I am trying to run some pytorch code that uses GPU’s. I have configured my environment with 2 GPUs and I made sure that the code can be run on a GPU by testing on my computer. When running I get the following error that I cannot solve.
Ohh, that is actually a strange error considering you get a correct output from nvidia-smi. In any case, could past here the first lines of your Dockerfile (contained in root). Perhaps, the environment is not correct…

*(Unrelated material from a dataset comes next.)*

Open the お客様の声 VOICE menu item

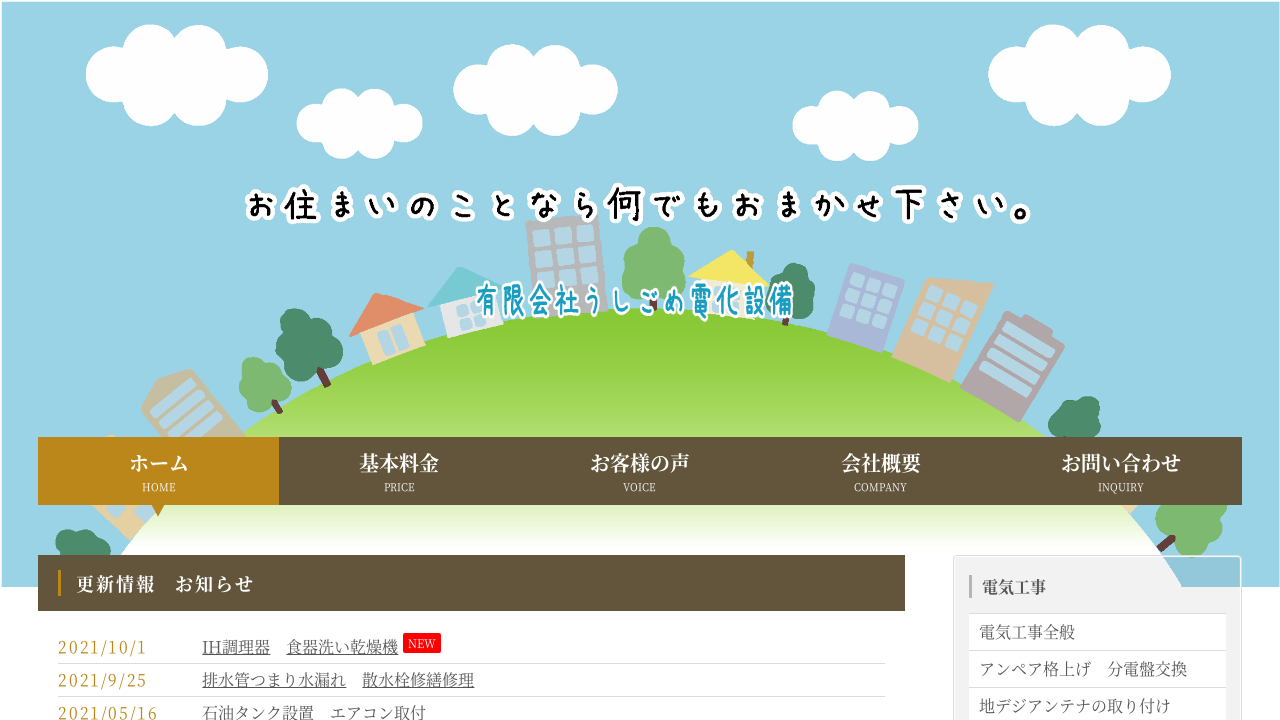639,471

Also, have you tried on a notebook just importing torch, and then:
Hello!
Thank you very much for your reply.
I just tried what you suggested and took the following output, so I think that the code is not finding the gpus. The n_gpu is zero
and with torch.cuda.get_device_name(0) I am getting an error.
So maybe something is wrong with my environment setup. My dockerfile is the following
I also stopped the previous environment I had and created a new one, but still the problem exists.
Shall I renew another environment or just wait more? (I see you are refering to a docker environment, but I am not sure what this is)
Hi @anisioti - when you are editing the file in your running session, please make sure the Dockerfile is permanently saved in your repository by committing and pushing the file to the server. The easiest way to do this is simply opening a terminal in JupyterLab and running renku save.
I took the liberty to have a look at your project and I noticed that the format of your conda environment.yml is slightly wrong - the dependencies need to be listed like this:
dependencies:
- torch
- torchvision
… and so on. Once you fix this, the image should be able to build properly (you have a failing job right now). Hope that helps!
Thank you very much and sorry for the weird mistakes, I haven’t worked with this kind of file before.
I have one more question to make. I see that we are working with python version 3.7. But for some code I need to run I will need python 3.6 with gpu in order to install all the requirements. Is there a way to change this setting? I see the choices for the docker image on the github readme, but I cannot understand what should be written in the first lines of the docker file of the new environment I will need to make.
No problem at all, the syntax is definitely not super obvious
It is possible to install a different python version in the image, but it’s not entirely trivial - are you absolutely sure you need python 3.6? If it’s a must, @mitch has done this in the past, I believe… maybe he has an example he can share.
Regarding the evironment.yml first. It is best to install torch and torchvision from the torch channels (see https://pytorch.org/). For this, one can specify the channels that differ from defaults by simply adding the channel before the package to be installed, e.g. - pytorch::torch, so the environment definition will become:
Regarding the python version, I personally use pytorch=1.7.1 with python 3.7 (py3.7_cuda10.1.243_cudnn7.6.3_0 ). I think it is best to stick to that… @rrrrrok I did downgrade it once, but it is kinda messy as renku wants python 3.7 which is the one provided in the docker image. It was much simpler to use 3.7 or even 3.8, torch now provides versions for a variety of CUDA and python combos. And I never used that within a renkulab environment, it was a local env. I would just pin all package versions to make sure that all packages are happy with python 3.7.
@anisioti may I ask you what package must use python 3.6? Maybe I can help more!